The second argument is to understand God’s purpose. His purpose in dealing with Egypt was (first) to show his great wrath and power, and (second) to show the riches of his glory. He was teaching us a lesson: learn the difference between those God must punish and those whom He calls and loves. And what method did He pick for this lesson? Patience!

·         Patience with Egypt in that they were not immediately destroyed.

·         Patience with Israel (the examples are many) as He showed them His glory.

·         Which then brings up the question: what patience do we have with those whom we love -- and do not know Christ?

And then, what were these great riches which He so patiently showed to us?

The first is God’s grace.
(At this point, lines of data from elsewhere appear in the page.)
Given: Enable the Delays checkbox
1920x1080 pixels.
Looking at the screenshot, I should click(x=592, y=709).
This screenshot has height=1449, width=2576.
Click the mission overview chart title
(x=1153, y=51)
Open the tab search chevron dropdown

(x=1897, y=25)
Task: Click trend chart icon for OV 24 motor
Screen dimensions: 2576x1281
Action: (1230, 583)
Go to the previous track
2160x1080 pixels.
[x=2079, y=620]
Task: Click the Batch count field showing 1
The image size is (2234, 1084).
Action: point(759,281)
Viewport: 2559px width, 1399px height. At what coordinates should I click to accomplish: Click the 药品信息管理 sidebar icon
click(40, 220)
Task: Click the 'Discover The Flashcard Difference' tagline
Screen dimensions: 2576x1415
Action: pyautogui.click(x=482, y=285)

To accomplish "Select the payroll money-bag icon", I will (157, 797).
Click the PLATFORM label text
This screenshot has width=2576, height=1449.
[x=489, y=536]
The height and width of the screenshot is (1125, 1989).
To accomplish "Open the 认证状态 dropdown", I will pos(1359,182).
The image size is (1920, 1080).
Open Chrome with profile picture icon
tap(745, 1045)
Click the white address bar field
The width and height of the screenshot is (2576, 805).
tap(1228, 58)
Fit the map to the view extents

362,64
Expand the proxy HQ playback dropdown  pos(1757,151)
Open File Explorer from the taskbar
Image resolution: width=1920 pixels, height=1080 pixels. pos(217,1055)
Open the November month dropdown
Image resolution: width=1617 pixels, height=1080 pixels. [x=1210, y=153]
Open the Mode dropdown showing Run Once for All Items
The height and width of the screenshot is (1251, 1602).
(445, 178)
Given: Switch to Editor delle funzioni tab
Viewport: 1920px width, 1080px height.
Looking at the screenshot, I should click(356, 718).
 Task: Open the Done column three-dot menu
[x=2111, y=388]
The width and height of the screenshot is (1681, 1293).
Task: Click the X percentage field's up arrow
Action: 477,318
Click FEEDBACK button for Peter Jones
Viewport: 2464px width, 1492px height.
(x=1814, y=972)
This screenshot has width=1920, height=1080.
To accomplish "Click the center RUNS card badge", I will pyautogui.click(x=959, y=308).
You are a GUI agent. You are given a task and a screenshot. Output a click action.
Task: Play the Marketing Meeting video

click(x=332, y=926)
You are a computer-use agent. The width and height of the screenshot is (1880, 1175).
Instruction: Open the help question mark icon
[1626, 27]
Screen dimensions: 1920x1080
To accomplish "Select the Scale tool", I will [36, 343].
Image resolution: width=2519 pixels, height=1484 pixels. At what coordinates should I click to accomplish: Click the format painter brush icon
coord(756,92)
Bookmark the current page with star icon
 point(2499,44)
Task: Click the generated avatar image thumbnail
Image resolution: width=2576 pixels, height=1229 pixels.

To show this, Paul quotes from Hosea. The entire book is instructive, for it is an allegory of God’s love. Many people think that allegory means “fictional”, but this is not so. Hosea was commanded by God to be the living allegory of His love for Israel. Married to a faithless wife, with children named “not my loved one” and “not my people” (for that is what those children’s names mean in the Hebrew), God tells Hosea to buy back his wife and rename his children. So it is that Paul declares God has done with us.

For the Jews, this is a most hopeful passage. It is not God’s desire that any perish. With what great price has He bought us out of slavery to sin?

So Paul establishes God’s great love for Israel. But at the end, he reminds his readers of one other fact from the Old Testament: the Remnant. When God crushed Israel, He did not do so utterly: He left a remnant for Himself. It may not have been a large number -- but it was always open to any who would follow the Lord. In this we may see:

·         the explanation of the statement that many are called but few are chosen. The choice is the mercy of God; the call is the Gospel. Who will accept mercy?

·         Taking the mercy of God has always been an act of will -- no matter which covenant you are under.

·         The existence of the remnant is evidence of the mercy of God. Just as God did not wipe out Pharaoh and Egypt, so He has not dealt with us according to what we deserve, but rather by His mercy.

We are now at the sticking point: what went wrong? Why is there only a remnant?

The Stumbling Stone

(Rom 9:30-33 NIV) What then shall we say? That the Gentiles, who did not pursue righteousness, have obtained it, a righteousness that is by faith; {31} but Israel, who pursued a law of righteousness, has not attained it. {32} Why not? Because they pursued it not by faith but as if it were by works. They stumbled over the "stumbling stone." {33} As it is written: "See, I lay in Zion a stone that causes men to stumble and a rock that makes them fall, and the one who trusts in him will never be put to shame."

How is it that the Jews, with all their advantages, did not take to the Gospel, and the Gentiles did? The answer comes in the person of Jesus Christ. Israel chased God with her own righteousness (as many of us do today); the Gentiles took God’s mercy by faith.

It comes down to this: am I going to rely on my own virtue and actions, and say to God: “I’m a good guy; let me into the kingdom” or am I going to say, “Lord, be merciful to me, a sinner?” In my righteousness, will I stumble over the Stumbling Stone, Jesus Christ?

I put it to you this way: the loved one who will not see Christ: is it because they “aren’t good enough” (and no one is) or is it because they cannot bring themselves in pride to say, “Lord, be merciful?” On this answer, all depends.